◆ **Assignment 1**: Reproduce the passage of the text on car-free travel in West Norfolk starting at "1. Get the train" and ending at "adventures in west Norfolk.".
◆ **Assignment 2**: According to the text on car-free travel in West Norfolk, how long does the Excel bus take from Norwich to King's Lynn?

Start of Document text

Car-free adventures aroundWest NorfolkNorfolk
West Norfolk is sometimes overlooked by tourists racing for the Norfolk coast and the Broads. But King’s Lynn and the other towns, villages and countryside nearby are packed with rich heritage and unique wildlife. And you can reach most of the area without a car, taking a beautiful journey by train, bus, bike, foot or even leisurely sailing! Here are just a few of the great car-free adventures you can have in West Norfolk.
1. Get the train to King’s Lynn
Have a relaxing drink on the cobbled quay beside a wide, seagoing river. Cross over by ferry to see the old waterfront houses from a new angle. Wander through medieval streets and gardens, packed with museums and galleries, cafes, monuments, markets and more. King’s Lynn makes a great hub for adventures in west Norfolk.
- How do I get to King’s Lynn car-free? Comfortable Excel buses run regularly from Norwich to King’s Lynn’s bus station and take an hour and 30 minutes. Hourly trains arrive at King’s Lynn railway station from London and Cambridge. You’ll find excellent maps of the town at the railway station, bus station visitor centre or the Tourist Informantion Centre, showing all the interesting sights.
- Arriving at King’s Lynn railways station, cross over at the lights outside the station and walk straight ahead along Waterloo Street to reach Lynn Museum, the bus station, the shops and the old waterfront beyond, steeped in centuries of varied maritime history.
- For a real flavour of King’s Lynn’s old fishing community, visit True’s Yard Fisherfolk Museum with its original eighteenth-century cottages, smokehouse, restored fishing smack, samphire cart and lots more. There’s a cafe too and other attractions nearby, including the West Lynn ferry, just a few minutes’ stroll away along a cobbled lane.

End of Document text
Start of Available data

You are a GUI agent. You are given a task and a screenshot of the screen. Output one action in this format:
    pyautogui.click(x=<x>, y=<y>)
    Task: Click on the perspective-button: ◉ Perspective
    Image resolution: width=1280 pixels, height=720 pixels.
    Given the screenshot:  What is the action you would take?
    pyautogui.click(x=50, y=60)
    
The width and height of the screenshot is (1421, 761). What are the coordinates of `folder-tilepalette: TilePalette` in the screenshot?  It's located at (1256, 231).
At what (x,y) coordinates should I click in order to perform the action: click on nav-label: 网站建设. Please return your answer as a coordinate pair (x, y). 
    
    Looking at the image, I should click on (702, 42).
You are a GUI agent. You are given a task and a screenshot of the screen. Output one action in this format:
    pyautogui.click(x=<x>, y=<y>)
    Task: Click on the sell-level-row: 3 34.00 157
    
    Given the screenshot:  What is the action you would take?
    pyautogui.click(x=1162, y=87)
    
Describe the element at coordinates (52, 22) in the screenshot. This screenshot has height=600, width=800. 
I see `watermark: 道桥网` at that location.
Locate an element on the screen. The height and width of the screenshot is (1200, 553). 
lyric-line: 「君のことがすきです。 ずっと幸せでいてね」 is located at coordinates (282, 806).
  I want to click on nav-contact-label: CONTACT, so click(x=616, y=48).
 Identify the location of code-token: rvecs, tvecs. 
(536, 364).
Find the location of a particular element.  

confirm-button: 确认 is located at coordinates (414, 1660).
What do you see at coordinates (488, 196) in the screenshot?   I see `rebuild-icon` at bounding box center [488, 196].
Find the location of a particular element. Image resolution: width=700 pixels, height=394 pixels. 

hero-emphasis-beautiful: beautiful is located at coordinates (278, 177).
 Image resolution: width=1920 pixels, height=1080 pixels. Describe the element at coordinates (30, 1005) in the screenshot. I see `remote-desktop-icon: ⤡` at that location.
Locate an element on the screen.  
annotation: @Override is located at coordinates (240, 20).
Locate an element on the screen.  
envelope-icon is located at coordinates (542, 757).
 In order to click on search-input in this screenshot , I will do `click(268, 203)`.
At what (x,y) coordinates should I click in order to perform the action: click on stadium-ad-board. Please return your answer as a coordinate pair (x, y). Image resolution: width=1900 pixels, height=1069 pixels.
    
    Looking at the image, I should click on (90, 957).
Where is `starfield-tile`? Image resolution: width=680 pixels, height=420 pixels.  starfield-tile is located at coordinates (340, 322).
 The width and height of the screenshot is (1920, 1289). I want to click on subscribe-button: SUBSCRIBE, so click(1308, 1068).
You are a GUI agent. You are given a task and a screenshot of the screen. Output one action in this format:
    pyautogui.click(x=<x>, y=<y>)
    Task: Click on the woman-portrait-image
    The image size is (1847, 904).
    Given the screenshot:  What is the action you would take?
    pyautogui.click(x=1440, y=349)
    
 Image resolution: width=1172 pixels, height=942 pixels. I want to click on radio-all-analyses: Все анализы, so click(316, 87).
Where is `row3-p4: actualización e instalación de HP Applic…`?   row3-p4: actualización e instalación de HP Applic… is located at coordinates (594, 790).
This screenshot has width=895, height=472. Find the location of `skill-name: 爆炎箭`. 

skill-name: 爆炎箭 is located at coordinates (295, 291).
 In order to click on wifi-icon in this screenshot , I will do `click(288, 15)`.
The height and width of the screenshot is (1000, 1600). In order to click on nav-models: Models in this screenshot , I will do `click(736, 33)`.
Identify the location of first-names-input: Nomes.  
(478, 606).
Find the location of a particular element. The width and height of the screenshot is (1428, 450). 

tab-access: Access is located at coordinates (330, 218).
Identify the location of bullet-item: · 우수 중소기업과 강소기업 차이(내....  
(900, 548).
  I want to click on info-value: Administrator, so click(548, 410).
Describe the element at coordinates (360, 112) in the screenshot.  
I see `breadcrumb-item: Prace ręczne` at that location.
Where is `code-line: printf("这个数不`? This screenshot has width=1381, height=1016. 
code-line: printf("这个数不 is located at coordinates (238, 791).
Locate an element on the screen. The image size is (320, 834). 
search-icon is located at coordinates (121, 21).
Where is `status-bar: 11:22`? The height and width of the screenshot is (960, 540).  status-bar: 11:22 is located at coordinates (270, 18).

End of Available data

◆ **Response 1**:
1. Get the train to King’s Lynn
Have a relaxing drink on the cobbled quay beside a wide, seagoing river. Cross over by ferry to see the old waterfront houses from a new angle. Wander through medieval streets and gardens, packed with museums and galleries, cafes, monuments, markets and more. King’s Lynn makes a great hub for adventures in west Norfolk.

◆ **Response 2**: An hour and 30 minutes.